## Supplied text
________

Too much screen time can have an adverse impact on the health of urban children with asthma, according a new study.
The urban children with asthma engage in an average of an hour more of screen time daily.
"We know that both asthma and excessive screen time can be associated with other difficulties, including behaviour problems, difficulty with attention, poor school performance and obesity," said Kelly M. Conn, M.P.H., of General Pediatrics at Golisano Children's Hospital at Strong and lead author of the study.
During the study, the researchers surveyed parents of urban children with asthma in Rochester, NY, to better understand their screen time viewing habits.
The screen time includes TV watching and video tapes, playing video and computer games and using the Internet.
The study found that 74 percent of the 226 children whose parents were surveyed exceeded more than two hours of screen time per day. On average, these children with asthma watched 3.4 hours daily.
The widespread presence and popularity of screen time activities in children's lives makes monitoring and setting limits for screen use very difficult. In addition, in an urban setting, safety concerns often limit a child's ability to engage in activities outside of the home.
Even though the goals of asthma therapy are to quell asthmatic symptoms and prevent limitations with activities, about 63 percent of children used screen time when their asthma symptoms physically limited their activities.
Those children who used screens when they were having physically limiting symptoms used an average of 3.67 hours daily, which is more than half an hour extra daily than children who engaged in other non-physical activities such as resting, reading or colouring.

________

## Complete the following
• a. In the article on screen time among urban children with asthma, what share of the surveyed children had more than two hours of screen time per day?
• b. Carry on the article about screen time among urban children with asthma, picking up right after its final sentence.

________

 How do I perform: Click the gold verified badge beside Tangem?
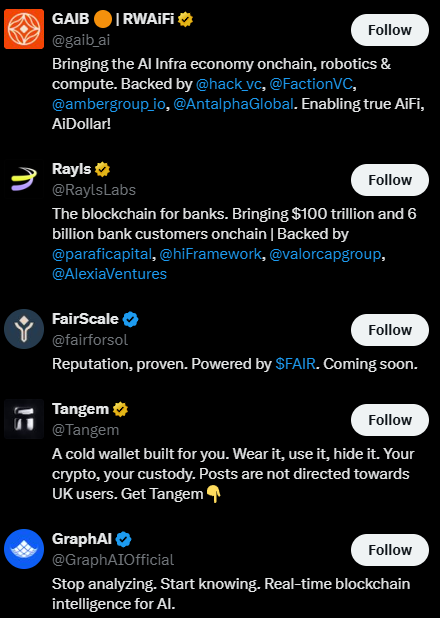coord(120,410)
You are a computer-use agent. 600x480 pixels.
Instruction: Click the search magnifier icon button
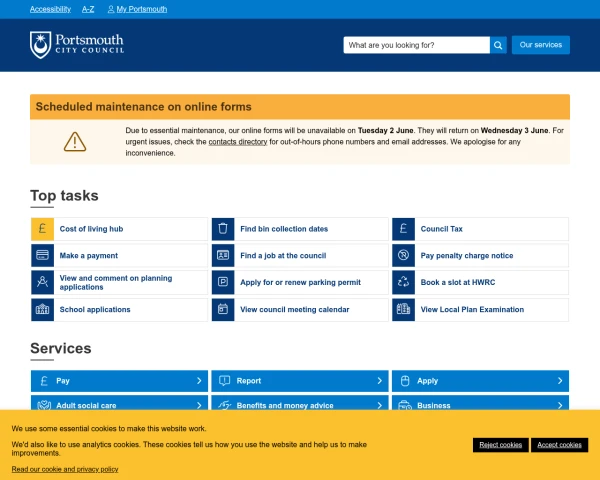point(498,45)
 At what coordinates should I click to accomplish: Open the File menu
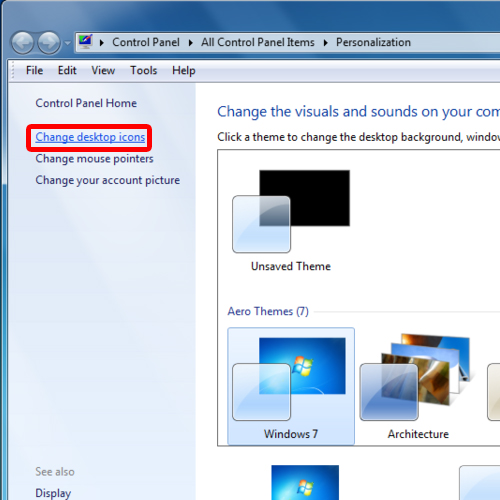click(x=34, y=70)
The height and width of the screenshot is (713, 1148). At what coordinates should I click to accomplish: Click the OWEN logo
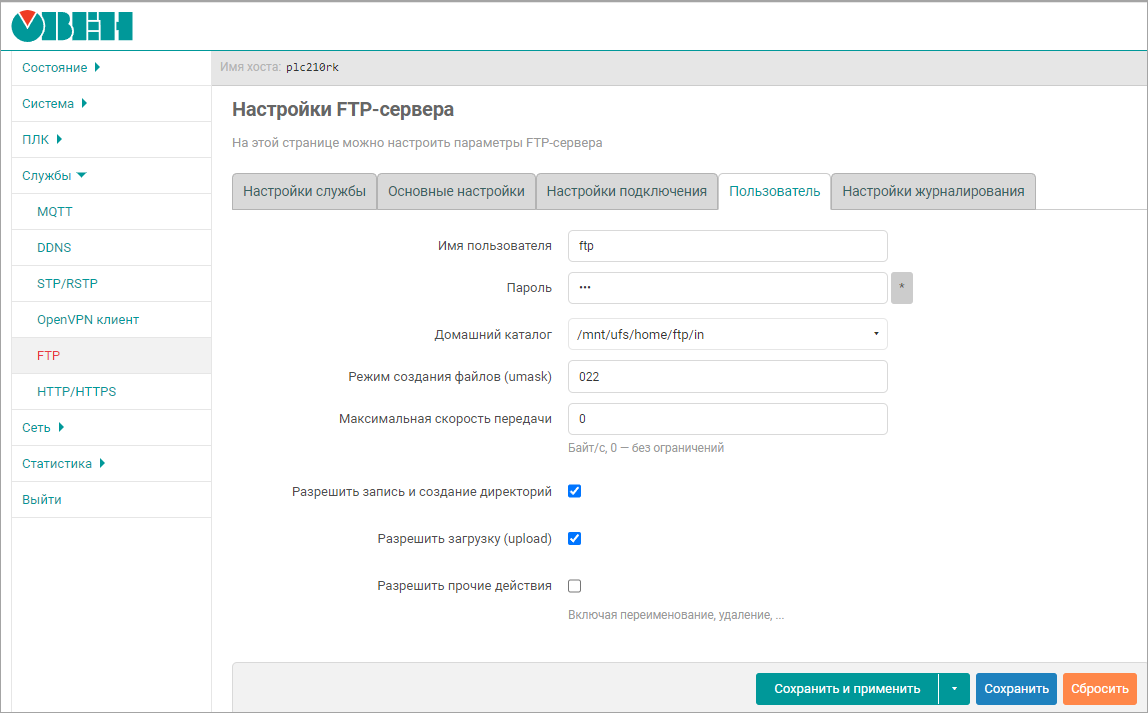pyautogui.click(x=72, y=26)
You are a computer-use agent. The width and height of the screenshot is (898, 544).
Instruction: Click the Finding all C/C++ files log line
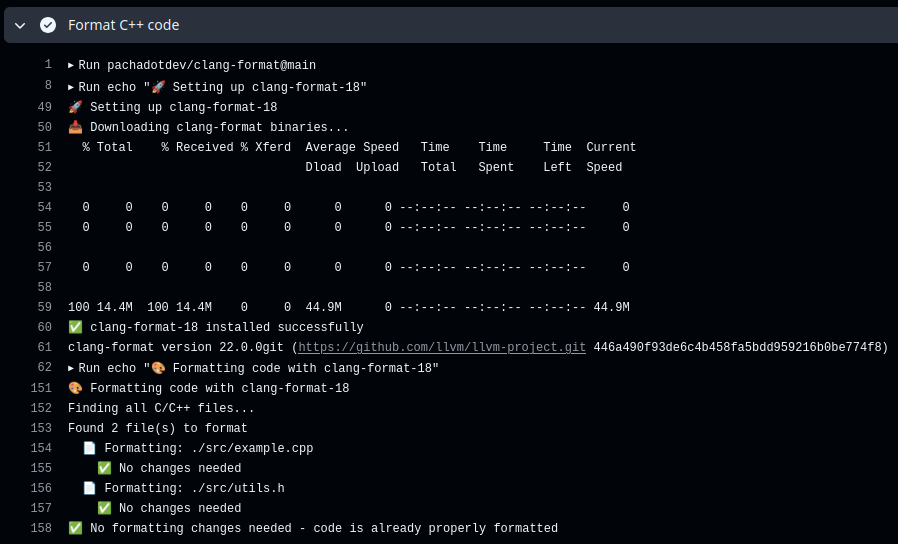coord(161,408)
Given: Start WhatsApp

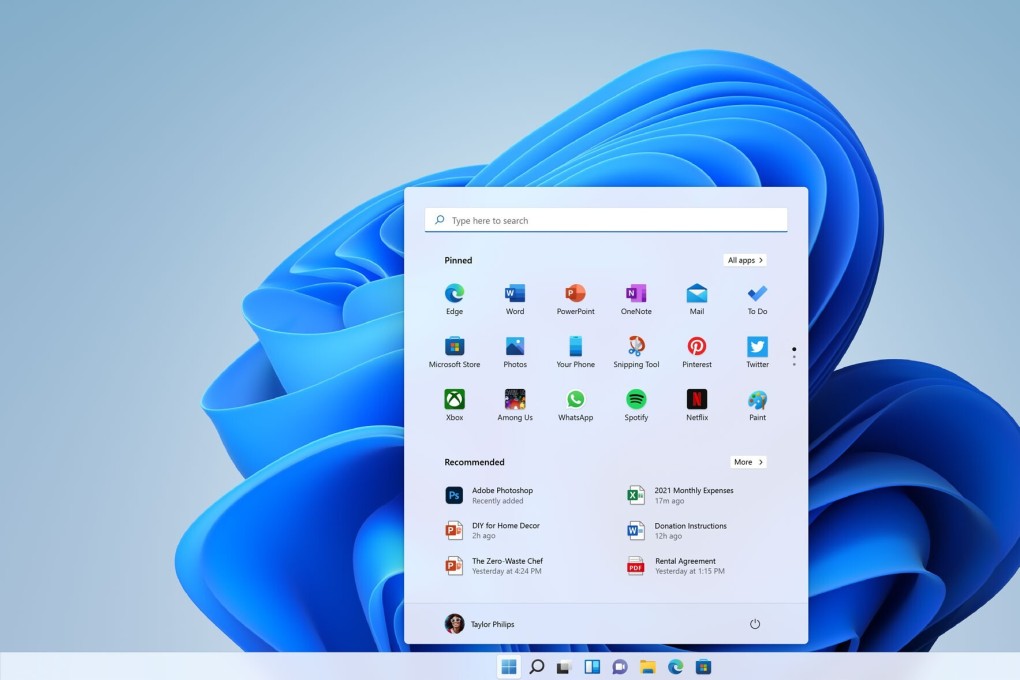Looking at the screenshot, I should (575, 397).
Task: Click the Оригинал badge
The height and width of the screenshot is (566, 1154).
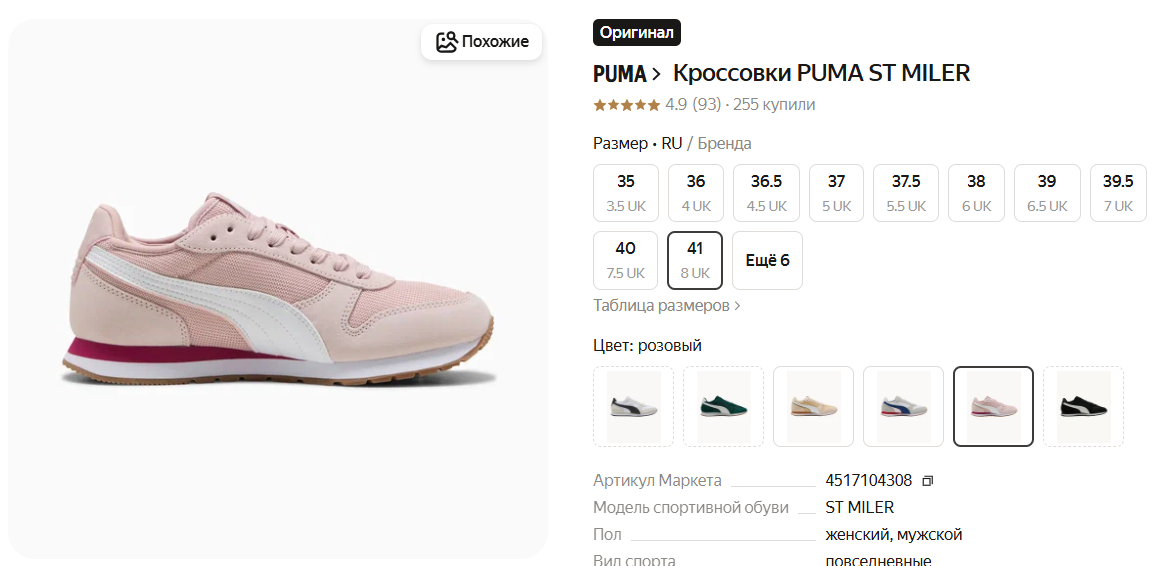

________

## Written answers
• a. 74 percent

• b.
Children with asthma most likely watch a similar amount of screen time to all children, but children with asthma are more at risk for the health problems associated with too much screen time.
Conn suggests that parents of children with asthma can encourage a variety of alternate activities for their child, including reading, drawing and arts and crafts, or playing board games or puzzles.
In addition, if a child is experiencing limitation of activity due to their asthma, parents should speak with their child's medical provider about ways to improve their asthma control.
"It is not unreasonable or uncommon for children to watch TV or play a video game when they are not feeling well or when they need to slow down their activity," said Conn.
"For all children, it is important for parents to be aware of how much screen time their children have and the types of programs they are watching," she added.
The study is published in Academic Pediatrics.